Targeting Ca2+ release-activated Ca2+ channel channels and leukotriene receptors provides a novel combination strategy for treating nasal polyposis

Background: Nasal polyposis is a chronic inflammatory disease of the upper respiratory tract that affects around 2% of the population and almost 67% of patients with aspirin-intolerant asthma. Polyps are rich in mast cells and eosinophils, resulting in high levels of the proinflammatory cysteinyl leukotrienes. Objectives: To better understand the role of the proinflammatory leukotrienes in nasal polyposis, we asked the following questions: (1) How do nasal polyps produce leukotriene C-4 (LTC4)? (2) Can LTC4 feed back in a paracrine way to maintain mast cell activation? (3) Could a combination therapy targeting the elements of this feed-forward loop provide a novel therapy for allergic disease? Methods: We have used immunohistochemistry, enzyme immunoassay, and cytoplasmic calcium ion (Ca2+) imaging to address these questions on cultured and acutely isolated human mast cells from patients with polyposis. Results: Ca2+ entry through store-operated Ca2+ release-activated Ca2+ (CRAC) channels in polyps produced LTC4 in a manner dependent on protein kinase C. LTC4 thus generated activated mast cells through cysteinyl leukotriene type I receptors.

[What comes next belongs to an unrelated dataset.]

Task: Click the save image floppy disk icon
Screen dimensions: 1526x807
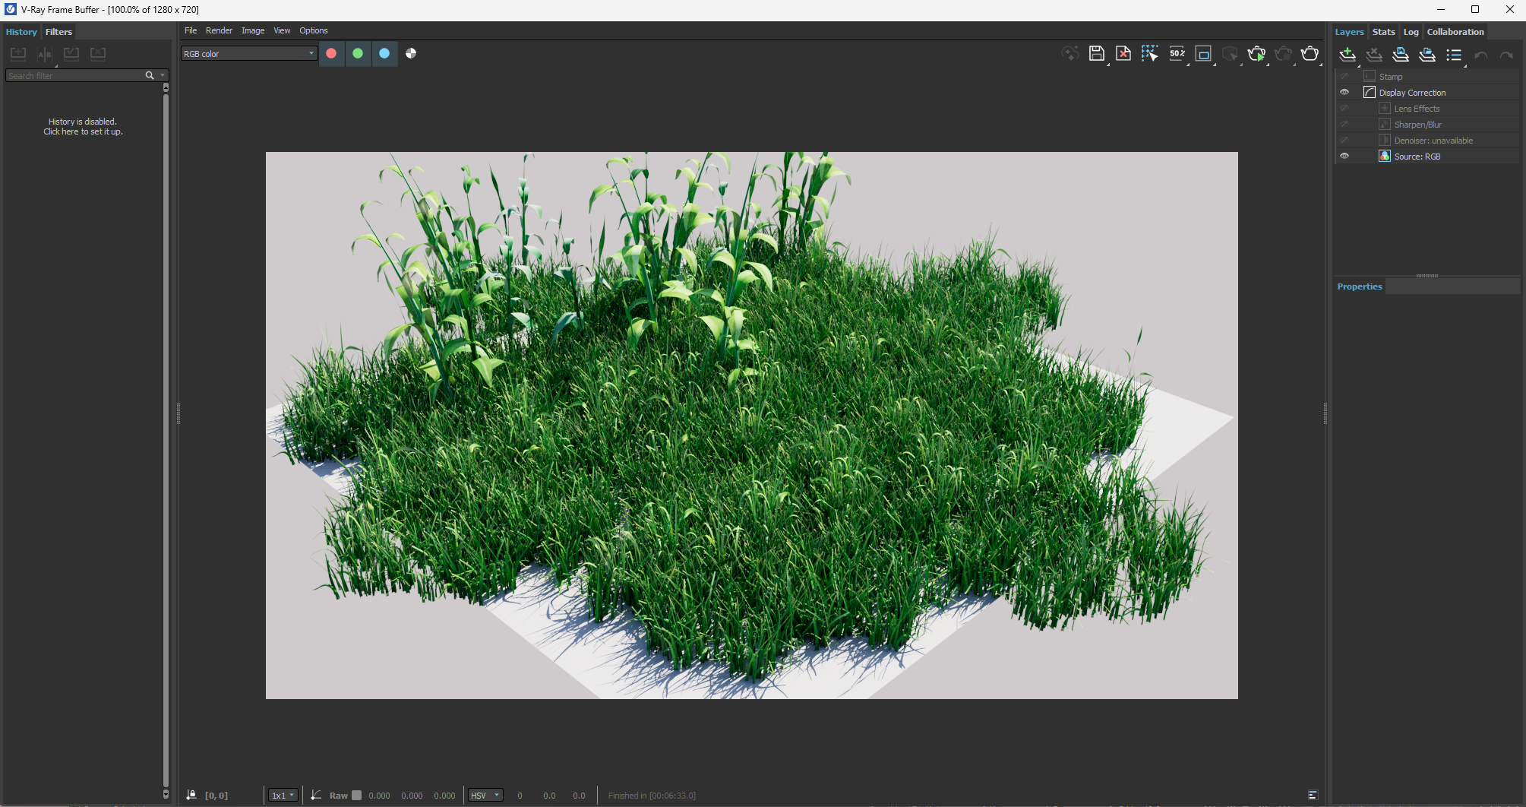Action: coord(1096,53)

Hence Ca2+ influx into mast cells stimulates LTC4 production, which then acts as a paracrine signal to activate further Ca2+ influx. A combination of a low concentration of both a CRAC channel blocker and a leukotriene receptor antagonist was as effective at suppressing mast cell activation as a high concentration of either antagonist alone. Conclusion: A drug combination directed against CRAC channels and leukotriene receptor antagonist suppresses the feed-forward loop that leads to aberrant mast cell activation. Hence our results identify a new potential strategy for combating polyposis and mast cell-dependent allergies. (J Allergy Clin Immunol 2009;124:1014-21.)